Bonne journée de repos que nous passons agréablement, nous allons à la messe et tout le monde chante.

Lundi 24 Août

On nous fait faire l’exercice le matin, cela nous porte à croire que nous allons rester là longtemps, l'après - midi nous repartons à l’exercice, là, un contrordre arrive: nous rentrons au cantonnement et nous prenons notre dernier repas. Départ nocturne, attitude des habitants dont les craintes sont maintenant justifiées, stationnement silencieux et étrange à la gare et sur la voie du chemin de fer; nous repartons et nous apprenons que nous allons sur Belfort afin d'y recevoir nôtre drapeau et de repartir dans un autre pays....

Nous marchons toute  la nuit, le matin à Lachapelle le colonel prend la responsabilité de nous faire reposer un peu car les hommes tombent de fatigue et surtout de sommeil tout le long de la route.

Mardi 25 Août

Le matin, après trois heures de repos à Lachapelle nous repartons pour Héguénigue; revue, présentation du drapeau, c'est le sergent Lagadette qui en a eu la garde ce jour là, discours du colonel, émouvant défilé devant l'emblème face à l'est nous regardons le drapeau en passant, l'après-midi, préparation pour le départ du lendemain.

Objectifs:
A - D'après le passage, qui a la garde du drapeau le mardi 25 août ?
B - Ces affirmations sont-elles conformes au passage ? Répondez par oui ou par non et citez les mots qui le montrent.
(i) Le lundi 24 août, l'exercice du matin laisse penser aux hommes qu'ils vont rester longtemps sur place.
(ii) À Lachapelle, les hommes se reposent pendant une journée entière.
(iii) La troupe se rend à Belfort pour y recevoir son drapeau.
C - Relevez tous les noms de lieux qui figurent dans le passage.

Enregistrements:

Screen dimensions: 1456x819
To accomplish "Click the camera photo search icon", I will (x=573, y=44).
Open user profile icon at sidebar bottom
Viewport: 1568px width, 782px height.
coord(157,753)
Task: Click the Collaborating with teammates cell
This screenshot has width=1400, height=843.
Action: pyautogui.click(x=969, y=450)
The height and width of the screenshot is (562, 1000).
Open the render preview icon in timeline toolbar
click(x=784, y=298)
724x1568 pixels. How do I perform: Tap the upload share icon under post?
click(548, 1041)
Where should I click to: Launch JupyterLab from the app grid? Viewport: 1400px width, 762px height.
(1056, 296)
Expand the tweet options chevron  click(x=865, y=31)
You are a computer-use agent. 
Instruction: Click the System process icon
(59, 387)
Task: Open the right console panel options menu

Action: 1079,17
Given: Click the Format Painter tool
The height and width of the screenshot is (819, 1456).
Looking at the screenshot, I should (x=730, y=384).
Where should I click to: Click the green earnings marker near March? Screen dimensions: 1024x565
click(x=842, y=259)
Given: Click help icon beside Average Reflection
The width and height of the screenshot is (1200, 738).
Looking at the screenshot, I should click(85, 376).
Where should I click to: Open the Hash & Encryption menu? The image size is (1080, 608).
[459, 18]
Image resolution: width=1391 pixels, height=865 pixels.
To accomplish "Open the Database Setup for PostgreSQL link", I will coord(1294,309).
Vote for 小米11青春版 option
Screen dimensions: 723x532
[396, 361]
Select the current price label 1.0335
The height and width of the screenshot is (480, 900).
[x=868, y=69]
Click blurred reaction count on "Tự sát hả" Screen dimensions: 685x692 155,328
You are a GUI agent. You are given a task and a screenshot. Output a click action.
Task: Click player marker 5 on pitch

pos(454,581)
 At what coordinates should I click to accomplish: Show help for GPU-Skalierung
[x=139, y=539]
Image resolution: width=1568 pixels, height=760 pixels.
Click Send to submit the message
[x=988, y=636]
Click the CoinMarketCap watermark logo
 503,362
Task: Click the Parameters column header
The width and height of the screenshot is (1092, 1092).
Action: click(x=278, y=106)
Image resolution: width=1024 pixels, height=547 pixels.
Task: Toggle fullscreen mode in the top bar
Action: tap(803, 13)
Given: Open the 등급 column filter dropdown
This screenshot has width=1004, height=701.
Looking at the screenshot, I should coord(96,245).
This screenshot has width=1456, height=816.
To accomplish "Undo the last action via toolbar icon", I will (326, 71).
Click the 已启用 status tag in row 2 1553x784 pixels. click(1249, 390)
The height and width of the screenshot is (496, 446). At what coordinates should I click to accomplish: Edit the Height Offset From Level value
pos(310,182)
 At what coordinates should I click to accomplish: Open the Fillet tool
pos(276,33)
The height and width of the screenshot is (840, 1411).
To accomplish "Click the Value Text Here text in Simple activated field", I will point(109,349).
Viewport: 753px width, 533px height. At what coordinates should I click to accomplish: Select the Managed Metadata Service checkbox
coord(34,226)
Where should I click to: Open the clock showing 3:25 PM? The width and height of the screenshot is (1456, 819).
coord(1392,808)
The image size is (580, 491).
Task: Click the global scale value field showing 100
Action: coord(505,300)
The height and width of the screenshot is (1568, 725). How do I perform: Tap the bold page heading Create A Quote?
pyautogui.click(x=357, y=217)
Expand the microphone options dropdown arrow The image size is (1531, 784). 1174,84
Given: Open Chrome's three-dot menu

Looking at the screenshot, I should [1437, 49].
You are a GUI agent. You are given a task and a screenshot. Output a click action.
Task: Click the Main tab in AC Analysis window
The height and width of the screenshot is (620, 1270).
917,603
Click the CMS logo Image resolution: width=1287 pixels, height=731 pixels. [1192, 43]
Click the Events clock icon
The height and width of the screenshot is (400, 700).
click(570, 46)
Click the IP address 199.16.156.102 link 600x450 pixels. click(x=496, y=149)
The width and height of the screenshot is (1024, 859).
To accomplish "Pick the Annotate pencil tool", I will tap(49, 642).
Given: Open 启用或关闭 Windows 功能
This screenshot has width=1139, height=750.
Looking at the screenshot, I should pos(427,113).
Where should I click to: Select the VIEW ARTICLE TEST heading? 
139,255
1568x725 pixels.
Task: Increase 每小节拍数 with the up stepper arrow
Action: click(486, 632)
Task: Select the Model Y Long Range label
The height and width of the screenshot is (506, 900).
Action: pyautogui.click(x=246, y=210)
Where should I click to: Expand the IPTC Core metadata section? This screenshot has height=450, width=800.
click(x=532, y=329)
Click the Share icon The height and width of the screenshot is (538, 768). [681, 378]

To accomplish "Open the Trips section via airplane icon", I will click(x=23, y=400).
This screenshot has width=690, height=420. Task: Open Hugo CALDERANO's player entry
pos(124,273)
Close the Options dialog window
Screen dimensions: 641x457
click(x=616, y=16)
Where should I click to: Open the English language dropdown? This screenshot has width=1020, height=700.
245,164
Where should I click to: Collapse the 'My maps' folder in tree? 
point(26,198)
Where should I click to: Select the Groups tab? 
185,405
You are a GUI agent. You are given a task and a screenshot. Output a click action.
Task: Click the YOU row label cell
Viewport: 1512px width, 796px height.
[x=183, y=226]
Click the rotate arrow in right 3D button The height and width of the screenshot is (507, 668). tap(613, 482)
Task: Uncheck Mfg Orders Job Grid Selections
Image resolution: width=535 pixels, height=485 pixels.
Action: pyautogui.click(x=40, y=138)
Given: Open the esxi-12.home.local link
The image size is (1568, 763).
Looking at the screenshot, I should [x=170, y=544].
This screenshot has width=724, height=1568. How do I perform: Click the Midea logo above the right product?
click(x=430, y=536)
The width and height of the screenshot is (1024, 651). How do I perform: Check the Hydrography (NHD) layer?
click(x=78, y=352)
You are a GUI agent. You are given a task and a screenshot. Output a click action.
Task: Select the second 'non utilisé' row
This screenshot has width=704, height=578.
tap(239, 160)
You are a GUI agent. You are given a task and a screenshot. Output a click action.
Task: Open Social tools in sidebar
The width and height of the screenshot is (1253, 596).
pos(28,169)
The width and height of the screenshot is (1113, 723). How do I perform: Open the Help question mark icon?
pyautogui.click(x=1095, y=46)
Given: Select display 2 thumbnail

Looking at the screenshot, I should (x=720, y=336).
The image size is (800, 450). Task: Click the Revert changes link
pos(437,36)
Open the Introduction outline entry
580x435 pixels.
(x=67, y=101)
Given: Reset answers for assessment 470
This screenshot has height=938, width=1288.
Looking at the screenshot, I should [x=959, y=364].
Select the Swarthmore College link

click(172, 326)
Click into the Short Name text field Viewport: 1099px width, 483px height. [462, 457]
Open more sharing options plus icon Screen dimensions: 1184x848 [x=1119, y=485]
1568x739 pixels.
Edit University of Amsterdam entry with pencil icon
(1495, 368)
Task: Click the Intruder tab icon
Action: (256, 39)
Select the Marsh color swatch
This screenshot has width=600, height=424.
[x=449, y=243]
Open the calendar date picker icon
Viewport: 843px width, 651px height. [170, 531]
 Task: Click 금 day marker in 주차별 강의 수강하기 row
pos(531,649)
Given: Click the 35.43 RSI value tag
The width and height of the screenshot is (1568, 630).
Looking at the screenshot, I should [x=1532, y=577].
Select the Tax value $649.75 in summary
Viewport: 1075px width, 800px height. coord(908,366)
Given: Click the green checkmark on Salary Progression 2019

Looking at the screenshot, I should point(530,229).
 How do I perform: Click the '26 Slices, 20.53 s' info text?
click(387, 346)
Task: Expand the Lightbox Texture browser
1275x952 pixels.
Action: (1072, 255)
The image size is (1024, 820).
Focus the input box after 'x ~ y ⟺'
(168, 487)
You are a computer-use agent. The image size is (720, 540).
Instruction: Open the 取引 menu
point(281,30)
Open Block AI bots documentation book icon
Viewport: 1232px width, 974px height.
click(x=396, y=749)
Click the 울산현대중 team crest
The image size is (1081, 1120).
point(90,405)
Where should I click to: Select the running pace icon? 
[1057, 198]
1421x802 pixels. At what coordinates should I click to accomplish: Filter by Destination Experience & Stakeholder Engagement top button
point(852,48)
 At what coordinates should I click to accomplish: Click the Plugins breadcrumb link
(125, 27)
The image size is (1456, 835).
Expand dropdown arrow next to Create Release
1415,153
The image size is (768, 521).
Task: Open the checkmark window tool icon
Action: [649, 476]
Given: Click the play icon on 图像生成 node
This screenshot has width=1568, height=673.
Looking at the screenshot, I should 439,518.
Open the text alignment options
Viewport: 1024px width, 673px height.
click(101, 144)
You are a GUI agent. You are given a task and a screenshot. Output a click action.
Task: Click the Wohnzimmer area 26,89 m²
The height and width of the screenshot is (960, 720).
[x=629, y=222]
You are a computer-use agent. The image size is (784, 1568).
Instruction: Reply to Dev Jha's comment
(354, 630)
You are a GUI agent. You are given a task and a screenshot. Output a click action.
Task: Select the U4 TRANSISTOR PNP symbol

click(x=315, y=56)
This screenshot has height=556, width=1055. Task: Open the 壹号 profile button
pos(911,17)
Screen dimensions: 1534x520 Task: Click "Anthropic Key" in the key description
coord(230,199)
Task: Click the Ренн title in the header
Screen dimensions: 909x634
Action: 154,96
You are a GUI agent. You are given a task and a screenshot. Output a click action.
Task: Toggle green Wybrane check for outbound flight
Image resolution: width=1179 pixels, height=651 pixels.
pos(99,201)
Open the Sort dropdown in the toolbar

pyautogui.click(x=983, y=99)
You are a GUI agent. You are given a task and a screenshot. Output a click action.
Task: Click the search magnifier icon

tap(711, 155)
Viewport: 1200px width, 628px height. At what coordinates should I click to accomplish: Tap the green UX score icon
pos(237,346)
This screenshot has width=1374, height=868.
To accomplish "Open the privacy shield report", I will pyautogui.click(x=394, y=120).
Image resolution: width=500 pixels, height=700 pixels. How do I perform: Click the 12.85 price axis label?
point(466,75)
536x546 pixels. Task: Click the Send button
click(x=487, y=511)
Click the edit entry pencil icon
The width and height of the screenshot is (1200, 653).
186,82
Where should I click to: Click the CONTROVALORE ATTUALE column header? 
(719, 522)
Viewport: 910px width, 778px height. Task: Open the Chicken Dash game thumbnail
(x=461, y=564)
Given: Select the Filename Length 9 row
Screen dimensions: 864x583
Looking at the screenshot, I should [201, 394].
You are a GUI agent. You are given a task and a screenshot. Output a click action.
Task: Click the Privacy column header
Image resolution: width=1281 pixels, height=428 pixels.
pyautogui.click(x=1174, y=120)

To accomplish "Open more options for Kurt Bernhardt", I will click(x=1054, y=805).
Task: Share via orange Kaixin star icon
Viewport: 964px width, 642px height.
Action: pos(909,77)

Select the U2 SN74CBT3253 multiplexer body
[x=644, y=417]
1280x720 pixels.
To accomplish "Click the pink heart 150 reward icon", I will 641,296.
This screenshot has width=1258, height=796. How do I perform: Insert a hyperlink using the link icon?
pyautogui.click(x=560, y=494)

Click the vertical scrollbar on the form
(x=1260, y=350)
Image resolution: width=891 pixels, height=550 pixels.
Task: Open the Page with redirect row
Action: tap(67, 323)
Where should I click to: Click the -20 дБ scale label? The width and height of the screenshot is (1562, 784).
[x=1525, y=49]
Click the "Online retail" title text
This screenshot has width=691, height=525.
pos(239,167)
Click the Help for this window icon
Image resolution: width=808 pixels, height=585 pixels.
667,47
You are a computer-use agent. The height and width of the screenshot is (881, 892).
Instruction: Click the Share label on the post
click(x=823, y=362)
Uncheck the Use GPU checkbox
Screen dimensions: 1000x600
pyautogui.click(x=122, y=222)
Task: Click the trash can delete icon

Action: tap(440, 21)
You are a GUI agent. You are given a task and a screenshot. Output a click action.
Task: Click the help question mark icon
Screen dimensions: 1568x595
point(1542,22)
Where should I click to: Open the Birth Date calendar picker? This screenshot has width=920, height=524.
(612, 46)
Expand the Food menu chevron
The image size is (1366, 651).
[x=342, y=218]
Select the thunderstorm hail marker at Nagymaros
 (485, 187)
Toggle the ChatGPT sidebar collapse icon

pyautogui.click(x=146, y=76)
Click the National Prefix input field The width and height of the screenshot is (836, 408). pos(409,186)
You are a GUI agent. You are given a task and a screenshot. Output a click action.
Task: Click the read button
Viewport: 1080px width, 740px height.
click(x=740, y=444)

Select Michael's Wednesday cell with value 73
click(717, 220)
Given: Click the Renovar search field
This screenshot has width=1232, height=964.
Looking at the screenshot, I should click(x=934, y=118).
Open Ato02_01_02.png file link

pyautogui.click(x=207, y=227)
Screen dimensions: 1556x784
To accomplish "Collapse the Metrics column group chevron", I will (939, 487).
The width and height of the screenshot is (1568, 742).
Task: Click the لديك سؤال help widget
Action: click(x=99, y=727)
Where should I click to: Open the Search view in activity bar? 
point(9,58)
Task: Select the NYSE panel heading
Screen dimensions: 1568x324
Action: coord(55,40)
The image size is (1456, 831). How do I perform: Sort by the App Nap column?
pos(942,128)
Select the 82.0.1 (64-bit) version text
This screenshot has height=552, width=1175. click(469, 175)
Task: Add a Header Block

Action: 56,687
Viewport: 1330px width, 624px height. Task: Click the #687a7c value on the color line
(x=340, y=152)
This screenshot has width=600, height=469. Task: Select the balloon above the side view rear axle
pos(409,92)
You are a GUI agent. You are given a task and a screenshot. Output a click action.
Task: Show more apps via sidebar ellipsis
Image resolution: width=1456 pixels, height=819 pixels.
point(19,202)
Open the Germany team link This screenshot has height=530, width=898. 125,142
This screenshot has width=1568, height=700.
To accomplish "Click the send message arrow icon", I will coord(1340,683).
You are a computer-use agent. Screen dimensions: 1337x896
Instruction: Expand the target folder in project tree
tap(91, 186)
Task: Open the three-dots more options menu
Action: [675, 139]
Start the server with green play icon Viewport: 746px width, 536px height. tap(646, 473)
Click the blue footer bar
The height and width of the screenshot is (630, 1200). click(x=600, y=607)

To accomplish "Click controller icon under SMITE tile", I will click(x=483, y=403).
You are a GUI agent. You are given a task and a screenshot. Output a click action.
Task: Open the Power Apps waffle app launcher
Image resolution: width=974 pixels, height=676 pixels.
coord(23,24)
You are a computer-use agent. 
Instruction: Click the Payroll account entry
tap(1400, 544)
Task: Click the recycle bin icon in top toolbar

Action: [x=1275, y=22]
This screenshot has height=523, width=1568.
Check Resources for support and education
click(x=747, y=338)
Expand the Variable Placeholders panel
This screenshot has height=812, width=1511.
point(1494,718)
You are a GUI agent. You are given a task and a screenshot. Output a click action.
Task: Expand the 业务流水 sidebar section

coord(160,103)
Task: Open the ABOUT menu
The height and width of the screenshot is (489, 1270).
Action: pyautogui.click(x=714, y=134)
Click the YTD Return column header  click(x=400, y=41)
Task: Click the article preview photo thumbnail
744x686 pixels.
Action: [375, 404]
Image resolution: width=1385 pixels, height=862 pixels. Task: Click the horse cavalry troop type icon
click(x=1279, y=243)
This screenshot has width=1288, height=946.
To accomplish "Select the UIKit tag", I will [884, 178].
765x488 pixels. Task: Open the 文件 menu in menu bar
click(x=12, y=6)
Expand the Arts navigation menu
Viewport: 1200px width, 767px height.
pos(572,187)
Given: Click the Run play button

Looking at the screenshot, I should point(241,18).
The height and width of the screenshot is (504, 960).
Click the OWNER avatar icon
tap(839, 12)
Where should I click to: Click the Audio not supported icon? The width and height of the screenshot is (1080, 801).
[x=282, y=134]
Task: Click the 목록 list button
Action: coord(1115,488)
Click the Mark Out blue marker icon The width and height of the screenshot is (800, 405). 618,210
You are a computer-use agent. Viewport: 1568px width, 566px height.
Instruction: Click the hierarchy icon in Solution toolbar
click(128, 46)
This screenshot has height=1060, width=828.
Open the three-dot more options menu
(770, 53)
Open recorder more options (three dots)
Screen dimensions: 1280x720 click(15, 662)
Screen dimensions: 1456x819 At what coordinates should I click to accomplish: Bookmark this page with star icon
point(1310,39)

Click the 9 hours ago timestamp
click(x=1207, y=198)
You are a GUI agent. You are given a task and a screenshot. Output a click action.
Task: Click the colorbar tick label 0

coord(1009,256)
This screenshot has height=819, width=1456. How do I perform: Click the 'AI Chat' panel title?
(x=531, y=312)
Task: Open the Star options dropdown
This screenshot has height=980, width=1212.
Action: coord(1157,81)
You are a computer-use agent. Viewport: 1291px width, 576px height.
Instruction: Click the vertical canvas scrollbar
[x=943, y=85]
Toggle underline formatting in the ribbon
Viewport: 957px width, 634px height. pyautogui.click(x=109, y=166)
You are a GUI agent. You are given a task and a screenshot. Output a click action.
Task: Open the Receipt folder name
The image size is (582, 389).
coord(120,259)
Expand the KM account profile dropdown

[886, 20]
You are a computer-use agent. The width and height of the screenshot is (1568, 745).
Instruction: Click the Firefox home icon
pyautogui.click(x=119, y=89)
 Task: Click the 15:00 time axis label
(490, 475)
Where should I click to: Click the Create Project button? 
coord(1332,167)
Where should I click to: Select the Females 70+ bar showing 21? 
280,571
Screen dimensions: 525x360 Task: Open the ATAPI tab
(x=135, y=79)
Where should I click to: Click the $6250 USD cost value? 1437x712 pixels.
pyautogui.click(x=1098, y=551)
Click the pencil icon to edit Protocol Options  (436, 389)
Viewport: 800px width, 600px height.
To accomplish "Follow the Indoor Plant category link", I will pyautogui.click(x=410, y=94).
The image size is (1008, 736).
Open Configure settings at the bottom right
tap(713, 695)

Corrigé:
A - Le sergent Lagadette.

B -
(i) Oui : « cela nous porte à croire que nous allons rester là longtemps ».
(ii) Non : « après trois heures de repos à Lachapelle ».
(iii) Oui : « nous allons sur Belfort afin d'y recevoir nôtre drapeau ».

C - Belfort, Lachapelle, Héguénigue.